Nie mam zamiaru rozbierać tutaj na czynniki pierwsze rzekomych czy prawdziwych symulacji Barcelony, agresywnych czy może po prostu twardych zachowań graczy Mourinho, opowiadać się za jedną ze stron, być sędzią w tym konflikcie. Bo po meczach derbowych w Anglii, Niemczech czy Włoszech też tego nie mam w zwyczaju robić. Oceniam to, co widzę w telewizji, to co widzę w statystykach. Nie to, co wychwyciła kamera na YouTube. W telewizji w ostatnim meczu widziałem dwie drużyny głodne sukcesu, drużyny walczące, podchodzące do tego wyjątkowego meczu bardzo ambicjonalnie. Barcelona grała „swoje”, lecz Pep Gaurdiola wie, że nawet najlepszy system w końcu upadnie, jeśli będzie pozostawał schematyczny i czytelny. Sprowadzenie Fabregasa i Sancheza ma wydatnie pomóc jeszcze bardziej zdominować drużyny przeciwne. Natomiast Real na bieżąco odrabia swoje zadania domowe po kolejnych meczach z Barcą i to widać. Dalej ma problemy żeby narzucić swój styl gry, swój sposób rozgrywania piłki, ale widać znaczny progres w wielu elementach. Tylko się cieszyć, że poziom staje się bardziej wyrównany, a mecze coraz bardziej pasjonujące! Ale czy na pewno…?

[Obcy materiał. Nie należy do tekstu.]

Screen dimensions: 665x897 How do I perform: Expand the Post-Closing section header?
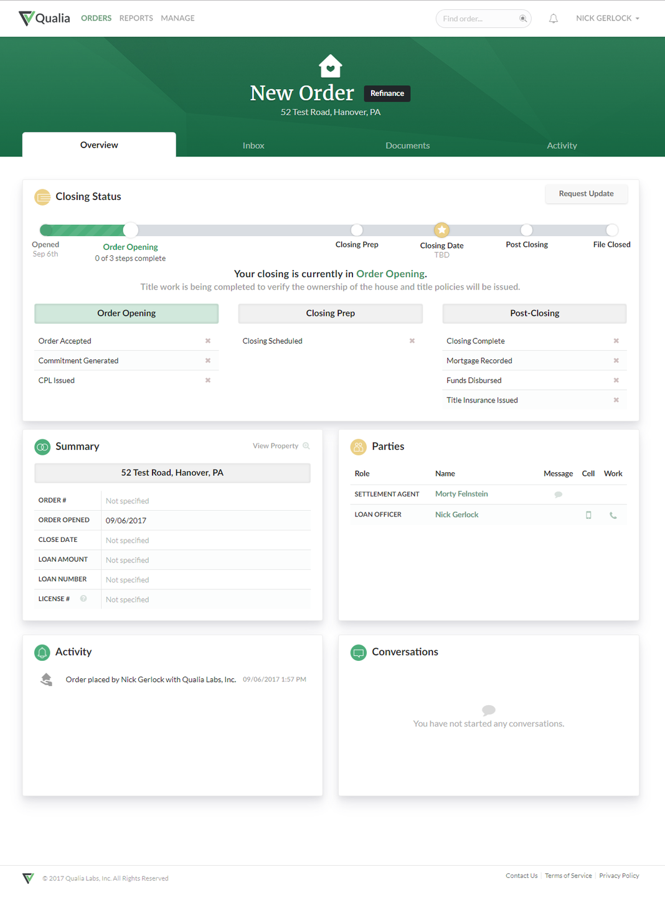point(534,313)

Z perspektywy czasu widzę, że to nie o to już chodzi. Nie chodzi o wynik, nie chodzi o to, żeby zadowolić piękną grą kibiców piłki nożnej (nie tylko fanów Barcelony i Realu!!) Możecie powiedzieć, że te derby zawsze tak wyglądały. Moim zdaniem derby w erze Internetu to uwalniane jeszcze większe pokłady agresji, nie konstruktywnych kłótni na forach i typowej pyskówce, wręcz chuligance, lecz nie na pięści, a na klawisze klawiatury. Cała ta atmosfera, potwornie wręcz nakręcona przed kibiców, media, odciska swoje piętno na tych meczach, na piłkarzach. Teraz chodzi o pokazanie wyższości, o hegemonię, o ośmieszenie rywala. I to nie tylko na boisku, ale też w Internecie, tyle że między kibicami te derby trwają cały rok. Wybaczcie za tak chłodne podejście, może gdybym mieszkał od urodzenia w Madrycie czy Barcelonie to budziłoby to we mnie większe emocje.